## [Exercise goal]
Set down every line from the one with "The width and" to the end of the entries, both ends included, exactly as it reads and without pictures.

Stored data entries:
◇ ◇ ◇ ◇
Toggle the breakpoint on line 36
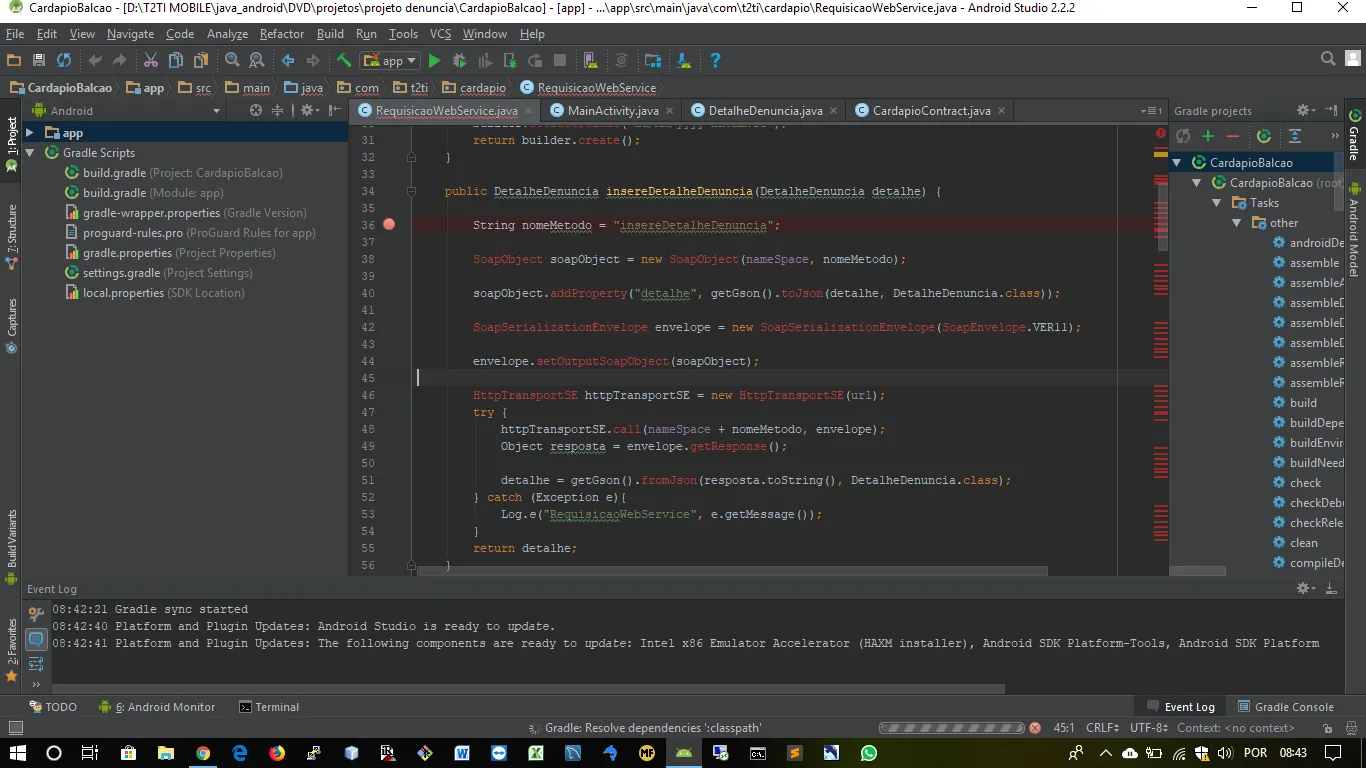 [389, 225]
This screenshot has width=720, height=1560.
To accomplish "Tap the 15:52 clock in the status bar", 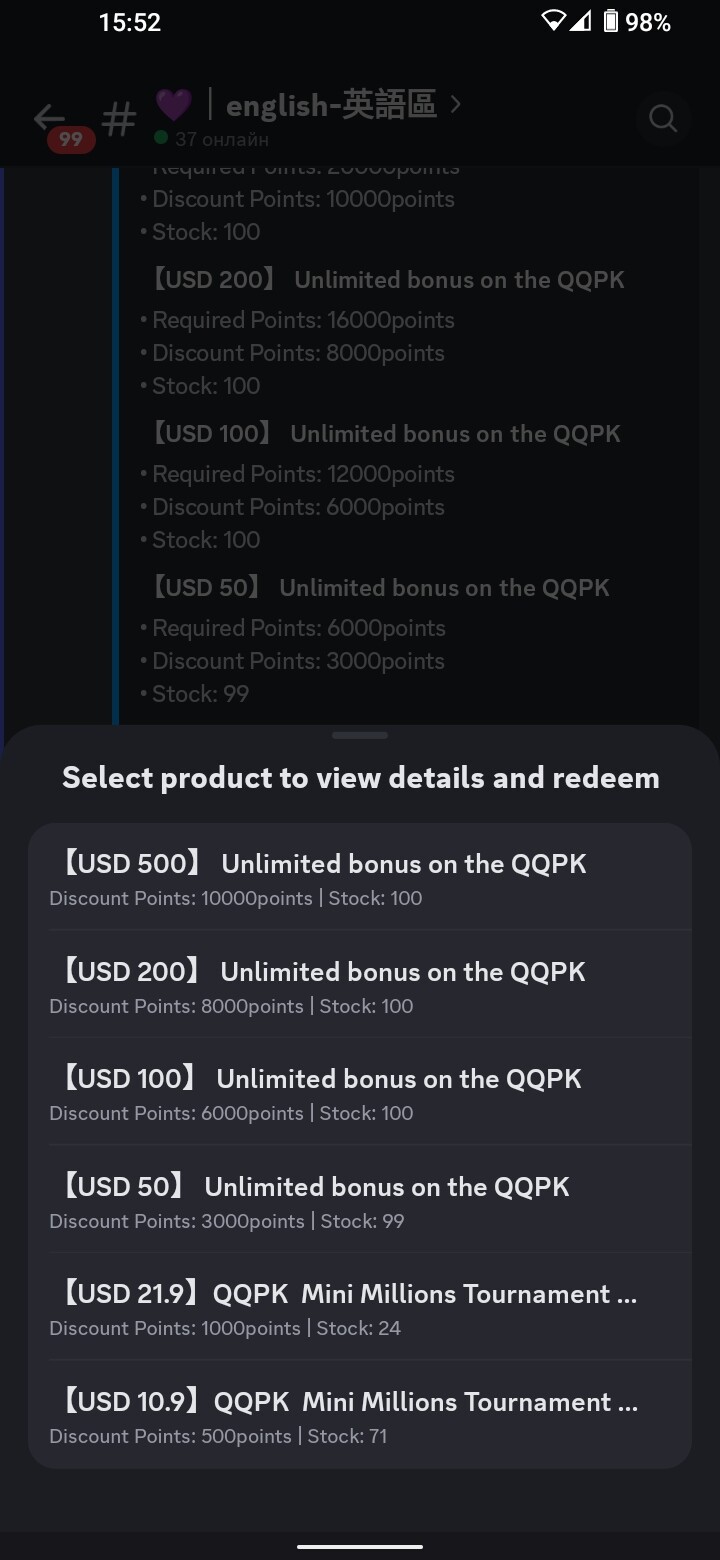I will click(130, 22).
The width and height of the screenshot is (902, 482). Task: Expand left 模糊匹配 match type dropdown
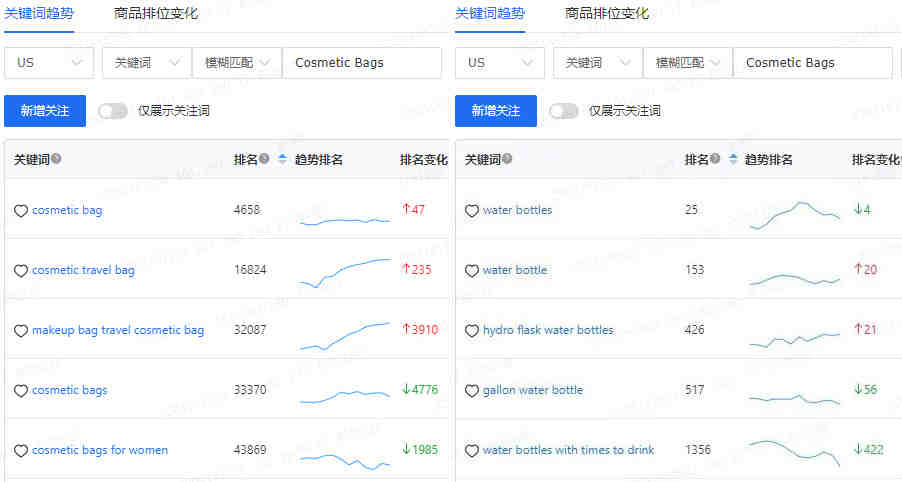point(237,63)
◇ ◇ ◇ ◇
## [Answer to this task]
The width and height of the screenshot is (902, 482). Task: Expand left 模糊匹配 match type dropdown
point(237,63)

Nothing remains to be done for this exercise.